• [What needs to be done]: Across the data, every line with the word "click" counts once; state the total alone.

[Exercise input Boundary: Start]

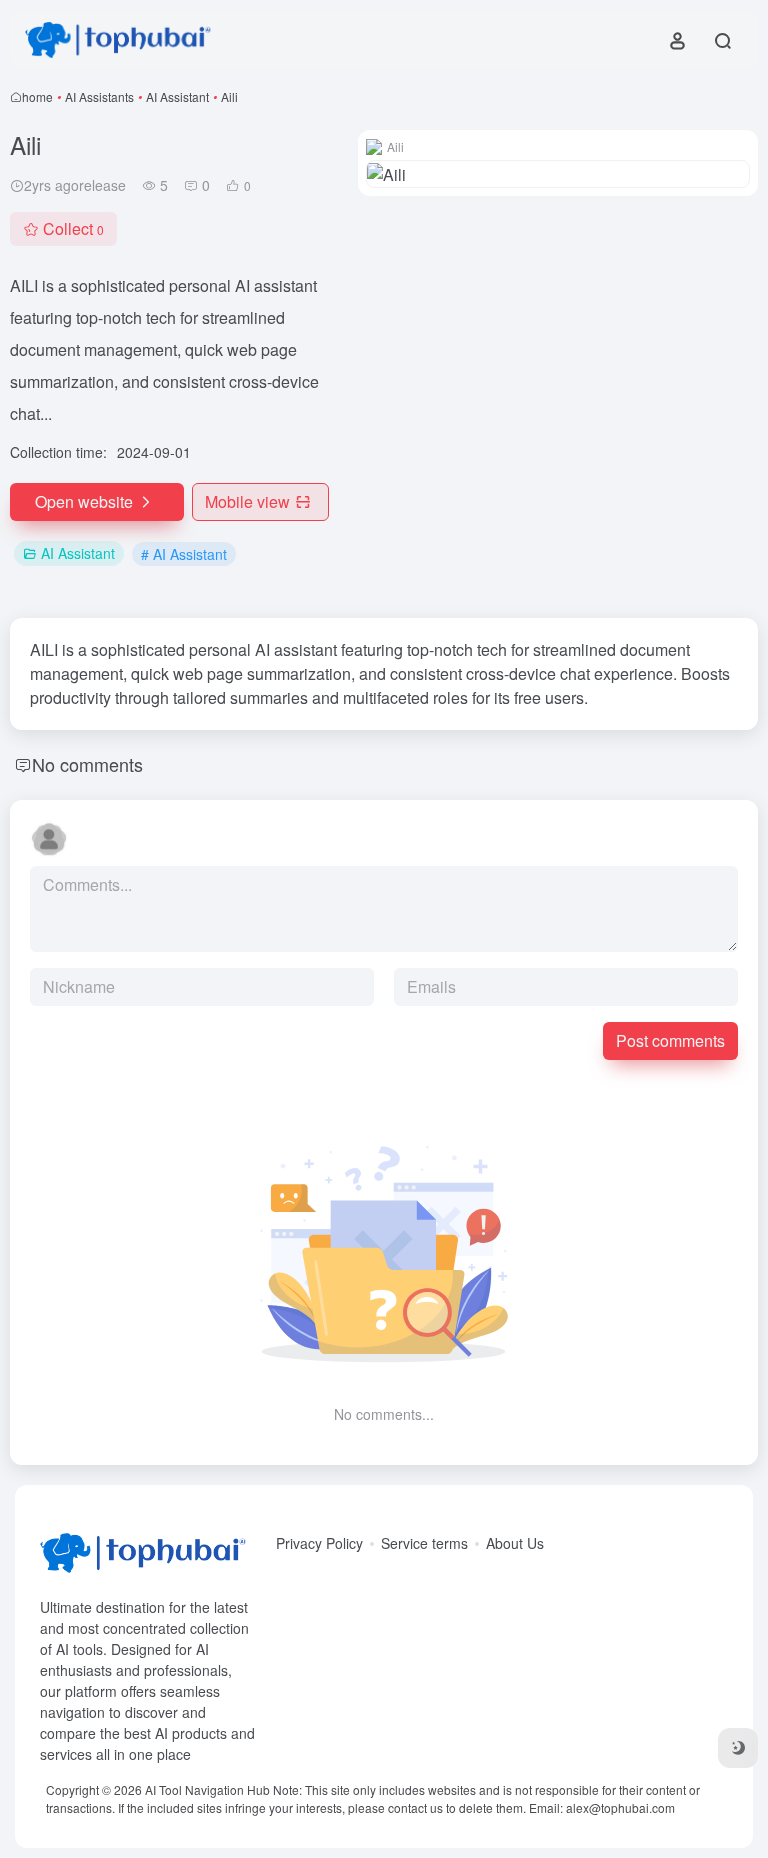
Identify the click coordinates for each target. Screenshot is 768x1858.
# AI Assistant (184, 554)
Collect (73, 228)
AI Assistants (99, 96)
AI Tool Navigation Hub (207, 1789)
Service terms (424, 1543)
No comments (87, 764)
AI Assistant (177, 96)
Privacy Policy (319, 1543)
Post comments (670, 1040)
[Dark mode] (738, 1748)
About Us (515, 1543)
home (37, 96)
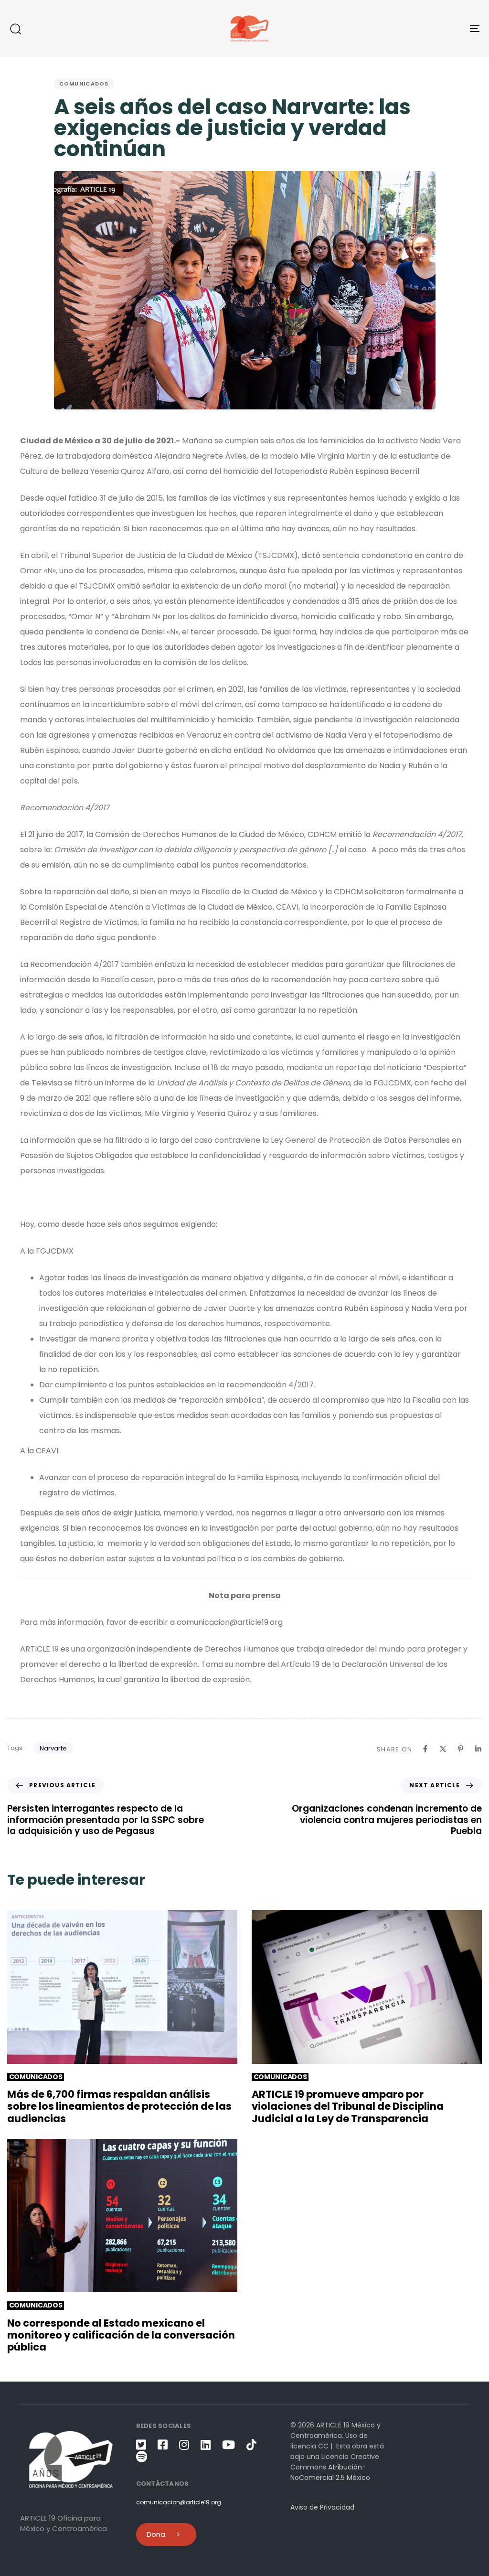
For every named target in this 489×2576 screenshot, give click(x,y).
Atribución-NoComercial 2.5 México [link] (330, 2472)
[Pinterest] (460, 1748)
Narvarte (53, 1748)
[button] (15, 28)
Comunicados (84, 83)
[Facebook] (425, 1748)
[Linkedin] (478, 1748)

[Exercise input Boundary: End]

• [Written response]: 2